= TASK DETAILS =
Repeat nothing but the lines below running from the one containing "Where should I click to: Tap" to the one containing "Choose Comments and". Keep both end lines.

Pixel coordinate grounding data:
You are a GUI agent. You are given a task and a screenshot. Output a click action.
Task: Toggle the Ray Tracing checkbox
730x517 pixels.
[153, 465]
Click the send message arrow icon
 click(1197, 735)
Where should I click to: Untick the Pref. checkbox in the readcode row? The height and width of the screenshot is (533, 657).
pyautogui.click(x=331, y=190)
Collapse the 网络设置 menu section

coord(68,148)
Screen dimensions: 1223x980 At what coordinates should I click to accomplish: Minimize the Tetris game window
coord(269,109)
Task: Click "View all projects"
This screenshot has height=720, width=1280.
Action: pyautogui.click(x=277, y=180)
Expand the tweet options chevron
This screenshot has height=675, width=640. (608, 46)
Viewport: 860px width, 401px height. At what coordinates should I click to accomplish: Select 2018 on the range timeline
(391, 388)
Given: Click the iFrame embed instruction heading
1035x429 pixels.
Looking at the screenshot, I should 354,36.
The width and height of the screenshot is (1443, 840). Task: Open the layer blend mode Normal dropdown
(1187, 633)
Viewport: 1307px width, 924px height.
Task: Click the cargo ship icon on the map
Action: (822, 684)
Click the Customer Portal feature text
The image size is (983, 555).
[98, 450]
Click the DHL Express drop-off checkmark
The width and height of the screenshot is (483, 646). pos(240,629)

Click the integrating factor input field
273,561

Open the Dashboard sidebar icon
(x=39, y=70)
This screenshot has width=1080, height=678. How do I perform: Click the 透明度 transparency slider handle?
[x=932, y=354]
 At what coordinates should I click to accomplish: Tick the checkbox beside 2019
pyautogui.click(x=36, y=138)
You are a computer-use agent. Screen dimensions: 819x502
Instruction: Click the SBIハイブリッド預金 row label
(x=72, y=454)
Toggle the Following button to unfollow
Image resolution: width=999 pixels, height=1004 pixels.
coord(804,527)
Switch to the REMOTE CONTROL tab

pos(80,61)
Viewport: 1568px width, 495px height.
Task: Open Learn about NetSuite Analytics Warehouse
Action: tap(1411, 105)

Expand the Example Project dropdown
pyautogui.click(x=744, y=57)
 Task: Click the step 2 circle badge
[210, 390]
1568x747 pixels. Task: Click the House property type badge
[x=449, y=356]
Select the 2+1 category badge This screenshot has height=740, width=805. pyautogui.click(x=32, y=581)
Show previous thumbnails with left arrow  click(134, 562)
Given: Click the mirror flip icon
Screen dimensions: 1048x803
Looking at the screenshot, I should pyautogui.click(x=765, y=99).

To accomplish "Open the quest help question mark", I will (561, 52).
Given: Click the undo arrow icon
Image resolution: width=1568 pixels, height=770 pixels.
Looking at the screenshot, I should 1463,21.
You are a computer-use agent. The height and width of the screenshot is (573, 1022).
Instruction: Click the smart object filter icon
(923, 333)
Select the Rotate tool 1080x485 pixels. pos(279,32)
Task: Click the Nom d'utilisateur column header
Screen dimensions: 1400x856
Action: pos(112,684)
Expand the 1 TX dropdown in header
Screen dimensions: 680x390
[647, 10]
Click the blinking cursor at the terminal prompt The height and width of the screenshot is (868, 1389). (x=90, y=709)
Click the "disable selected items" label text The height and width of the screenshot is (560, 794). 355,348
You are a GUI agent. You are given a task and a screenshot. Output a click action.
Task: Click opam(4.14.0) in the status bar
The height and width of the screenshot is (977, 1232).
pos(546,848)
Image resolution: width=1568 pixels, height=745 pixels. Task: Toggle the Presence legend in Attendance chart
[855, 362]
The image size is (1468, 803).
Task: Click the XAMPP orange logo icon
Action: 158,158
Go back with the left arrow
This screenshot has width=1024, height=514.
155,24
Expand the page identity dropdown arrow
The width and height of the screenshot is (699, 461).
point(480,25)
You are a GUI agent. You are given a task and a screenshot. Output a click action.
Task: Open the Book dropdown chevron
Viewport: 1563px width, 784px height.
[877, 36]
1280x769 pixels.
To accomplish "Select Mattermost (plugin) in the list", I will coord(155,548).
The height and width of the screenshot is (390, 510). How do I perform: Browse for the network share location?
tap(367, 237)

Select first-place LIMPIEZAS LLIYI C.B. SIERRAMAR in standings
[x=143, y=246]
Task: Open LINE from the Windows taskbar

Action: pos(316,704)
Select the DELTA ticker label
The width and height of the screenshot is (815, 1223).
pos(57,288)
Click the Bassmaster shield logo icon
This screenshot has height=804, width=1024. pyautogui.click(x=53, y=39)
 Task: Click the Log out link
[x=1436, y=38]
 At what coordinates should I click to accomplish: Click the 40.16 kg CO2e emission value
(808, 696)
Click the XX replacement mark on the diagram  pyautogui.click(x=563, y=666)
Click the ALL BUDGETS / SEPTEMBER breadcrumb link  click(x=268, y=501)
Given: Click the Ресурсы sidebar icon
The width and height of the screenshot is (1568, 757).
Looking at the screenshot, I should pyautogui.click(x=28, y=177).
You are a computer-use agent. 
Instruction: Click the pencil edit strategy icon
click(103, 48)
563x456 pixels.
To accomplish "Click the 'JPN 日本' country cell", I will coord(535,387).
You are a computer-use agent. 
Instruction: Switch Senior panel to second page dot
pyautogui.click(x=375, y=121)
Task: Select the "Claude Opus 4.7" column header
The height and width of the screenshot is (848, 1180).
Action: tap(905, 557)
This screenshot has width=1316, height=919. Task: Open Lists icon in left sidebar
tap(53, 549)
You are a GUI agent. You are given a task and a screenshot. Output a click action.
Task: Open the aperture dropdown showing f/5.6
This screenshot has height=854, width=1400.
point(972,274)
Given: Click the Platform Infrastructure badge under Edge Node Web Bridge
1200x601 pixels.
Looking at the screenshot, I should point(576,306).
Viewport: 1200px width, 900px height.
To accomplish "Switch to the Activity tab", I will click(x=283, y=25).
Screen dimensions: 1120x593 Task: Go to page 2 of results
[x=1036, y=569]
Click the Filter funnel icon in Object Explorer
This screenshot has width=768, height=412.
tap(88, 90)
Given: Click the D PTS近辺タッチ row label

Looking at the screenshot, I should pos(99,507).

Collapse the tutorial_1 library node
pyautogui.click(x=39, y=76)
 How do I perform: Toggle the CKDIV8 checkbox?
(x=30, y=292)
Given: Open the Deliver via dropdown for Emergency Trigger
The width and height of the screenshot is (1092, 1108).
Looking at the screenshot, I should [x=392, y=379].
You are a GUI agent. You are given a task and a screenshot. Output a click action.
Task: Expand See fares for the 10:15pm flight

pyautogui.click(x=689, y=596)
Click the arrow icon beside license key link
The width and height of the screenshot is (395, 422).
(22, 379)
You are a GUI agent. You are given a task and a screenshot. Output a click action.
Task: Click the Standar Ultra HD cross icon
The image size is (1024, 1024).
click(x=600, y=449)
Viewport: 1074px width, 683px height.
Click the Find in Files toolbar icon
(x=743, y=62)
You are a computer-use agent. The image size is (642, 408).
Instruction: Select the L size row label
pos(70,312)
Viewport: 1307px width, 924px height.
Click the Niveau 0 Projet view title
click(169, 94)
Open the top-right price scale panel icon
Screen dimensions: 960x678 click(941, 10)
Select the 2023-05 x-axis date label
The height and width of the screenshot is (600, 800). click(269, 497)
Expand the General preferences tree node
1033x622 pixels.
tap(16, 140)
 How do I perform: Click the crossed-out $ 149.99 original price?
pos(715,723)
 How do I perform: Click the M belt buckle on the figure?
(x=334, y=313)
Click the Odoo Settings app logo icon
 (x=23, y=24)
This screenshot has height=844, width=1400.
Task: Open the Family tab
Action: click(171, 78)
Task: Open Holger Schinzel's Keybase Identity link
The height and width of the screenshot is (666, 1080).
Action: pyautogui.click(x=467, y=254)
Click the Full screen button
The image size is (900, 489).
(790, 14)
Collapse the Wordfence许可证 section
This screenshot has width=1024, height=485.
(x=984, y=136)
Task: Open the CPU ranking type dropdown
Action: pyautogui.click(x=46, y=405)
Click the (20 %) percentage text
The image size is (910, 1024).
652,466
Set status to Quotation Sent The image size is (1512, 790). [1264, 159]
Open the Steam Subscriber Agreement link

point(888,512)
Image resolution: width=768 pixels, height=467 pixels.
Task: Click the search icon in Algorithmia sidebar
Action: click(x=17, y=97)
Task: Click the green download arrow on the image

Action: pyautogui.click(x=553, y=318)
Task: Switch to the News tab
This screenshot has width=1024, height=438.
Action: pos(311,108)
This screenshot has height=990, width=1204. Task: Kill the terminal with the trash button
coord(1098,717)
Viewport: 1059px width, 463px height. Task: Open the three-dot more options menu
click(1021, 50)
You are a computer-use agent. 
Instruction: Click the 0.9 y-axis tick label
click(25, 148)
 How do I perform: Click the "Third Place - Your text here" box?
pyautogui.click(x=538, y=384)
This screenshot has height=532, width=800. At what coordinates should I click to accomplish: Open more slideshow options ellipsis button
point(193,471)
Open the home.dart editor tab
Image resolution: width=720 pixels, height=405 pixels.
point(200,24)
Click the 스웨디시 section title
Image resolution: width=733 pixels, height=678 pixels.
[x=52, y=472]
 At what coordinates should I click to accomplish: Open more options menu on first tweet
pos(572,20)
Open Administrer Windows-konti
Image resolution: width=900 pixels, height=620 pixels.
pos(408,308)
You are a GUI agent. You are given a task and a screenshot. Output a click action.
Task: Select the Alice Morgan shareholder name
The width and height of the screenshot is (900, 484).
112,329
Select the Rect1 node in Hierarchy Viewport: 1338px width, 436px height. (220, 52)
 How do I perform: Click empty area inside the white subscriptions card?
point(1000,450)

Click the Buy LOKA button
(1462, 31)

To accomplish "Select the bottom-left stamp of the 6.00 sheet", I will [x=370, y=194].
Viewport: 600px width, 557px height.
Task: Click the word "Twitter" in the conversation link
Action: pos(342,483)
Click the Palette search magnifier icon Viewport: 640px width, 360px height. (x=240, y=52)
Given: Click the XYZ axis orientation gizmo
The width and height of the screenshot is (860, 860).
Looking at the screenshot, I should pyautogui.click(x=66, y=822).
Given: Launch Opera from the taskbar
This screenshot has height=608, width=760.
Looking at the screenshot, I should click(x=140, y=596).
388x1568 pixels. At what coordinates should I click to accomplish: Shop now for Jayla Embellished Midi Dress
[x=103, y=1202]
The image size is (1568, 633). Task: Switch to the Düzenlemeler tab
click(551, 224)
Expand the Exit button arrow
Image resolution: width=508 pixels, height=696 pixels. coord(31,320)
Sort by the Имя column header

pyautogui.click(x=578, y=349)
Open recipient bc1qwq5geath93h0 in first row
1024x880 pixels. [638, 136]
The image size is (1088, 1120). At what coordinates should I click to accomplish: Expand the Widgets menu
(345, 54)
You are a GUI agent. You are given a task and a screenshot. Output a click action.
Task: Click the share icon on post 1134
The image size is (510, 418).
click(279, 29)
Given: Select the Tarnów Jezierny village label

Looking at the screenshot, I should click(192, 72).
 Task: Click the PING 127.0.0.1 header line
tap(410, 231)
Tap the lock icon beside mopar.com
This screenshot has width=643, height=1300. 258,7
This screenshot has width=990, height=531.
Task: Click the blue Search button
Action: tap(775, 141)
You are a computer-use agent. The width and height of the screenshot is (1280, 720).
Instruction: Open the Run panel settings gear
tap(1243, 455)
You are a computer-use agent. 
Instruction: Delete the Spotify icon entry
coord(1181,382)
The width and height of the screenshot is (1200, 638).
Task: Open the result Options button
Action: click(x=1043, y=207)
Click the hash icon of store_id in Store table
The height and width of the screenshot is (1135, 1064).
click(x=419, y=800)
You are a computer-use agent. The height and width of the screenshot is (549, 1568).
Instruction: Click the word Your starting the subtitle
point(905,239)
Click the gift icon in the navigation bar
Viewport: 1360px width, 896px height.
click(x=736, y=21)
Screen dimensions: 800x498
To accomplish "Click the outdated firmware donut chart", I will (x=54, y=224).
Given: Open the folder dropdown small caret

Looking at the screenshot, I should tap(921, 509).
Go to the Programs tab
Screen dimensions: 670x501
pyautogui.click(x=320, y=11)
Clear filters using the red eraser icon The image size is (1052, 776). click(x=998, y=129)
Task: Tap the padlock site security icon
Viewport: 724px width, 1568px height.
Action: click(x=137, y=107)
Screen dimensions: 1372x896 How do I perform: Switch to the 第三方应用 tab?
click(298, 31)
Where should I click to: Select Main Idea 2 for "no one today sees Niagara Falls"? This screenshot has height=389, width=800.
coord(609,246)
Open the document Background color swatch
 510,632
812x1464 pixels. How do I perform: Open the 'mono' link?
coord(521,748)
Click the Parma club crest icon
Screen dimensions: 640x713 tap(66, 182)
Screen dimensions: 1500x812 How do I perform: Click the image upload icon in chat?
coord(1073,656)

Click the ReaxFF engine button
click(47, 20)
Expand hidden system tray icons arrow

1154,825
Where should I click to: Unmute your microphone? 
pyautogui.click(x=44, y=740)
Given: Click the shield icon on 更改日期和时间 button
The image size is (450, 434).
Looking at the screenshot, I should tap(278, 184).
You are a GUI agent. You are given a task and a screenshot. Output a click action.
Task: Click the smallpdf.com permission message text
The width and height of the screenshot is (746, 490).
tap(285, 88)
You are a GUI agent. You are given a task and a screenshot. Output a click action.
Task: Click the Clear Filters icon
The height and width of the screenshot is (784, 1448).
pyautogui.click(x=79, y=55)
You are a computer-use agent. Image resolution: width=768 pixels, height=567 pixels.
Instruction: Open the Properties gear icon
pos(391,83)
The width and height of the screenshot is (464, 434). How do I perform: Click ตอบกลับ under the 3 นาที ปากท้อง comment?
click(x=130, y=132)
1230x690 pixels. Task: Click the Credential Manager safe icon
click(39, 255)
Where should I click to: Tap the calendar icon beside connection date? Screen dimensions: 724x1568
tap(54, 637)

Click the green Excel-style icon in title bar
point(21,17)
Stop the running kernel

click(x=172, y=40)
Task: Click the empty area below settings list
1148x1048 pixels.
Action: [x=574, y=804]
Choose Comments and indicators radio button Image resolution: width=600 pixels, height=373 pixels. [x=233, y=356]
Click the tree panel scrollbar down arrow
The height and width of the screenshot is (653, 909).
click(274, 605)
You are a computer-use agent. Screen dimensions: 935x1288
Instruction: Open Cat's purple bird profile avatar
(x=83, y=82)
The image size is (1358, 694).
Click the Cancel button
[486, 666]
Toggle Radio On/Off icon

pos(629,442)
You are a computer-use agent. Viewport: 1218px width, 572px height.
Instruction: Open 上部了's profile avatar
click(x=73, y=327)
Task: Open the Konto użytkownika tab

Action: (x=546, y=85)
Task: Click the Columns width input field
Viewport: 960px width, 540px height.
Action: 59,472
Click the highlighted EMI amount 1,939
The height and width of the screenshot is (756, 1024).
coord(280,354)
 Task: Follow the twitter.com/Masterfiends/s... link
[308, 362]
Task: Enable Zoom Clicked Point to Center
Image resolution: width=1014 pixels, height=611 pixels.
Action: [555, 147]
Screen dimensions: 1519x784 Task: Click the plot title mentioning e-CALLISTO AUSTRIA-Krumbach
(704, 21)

= RESPONSE FOR THIS EXERCISE =
Where should I click to: Tap the calendar icon beside connection date? Screen dimensions: 724x1568
tap(54, 637)

Click the green Excel-style icon in title bar
point(21,17)
Stop the running kernel

click(x=172, y=40)
Task: Click the empty area below settings list
1148x1048 pixels.
Action: [x=574, y=804]
Choose Comments and indicators radio button Image resolution: width=600 pixels, height=373 pixels. [x=233, y=356]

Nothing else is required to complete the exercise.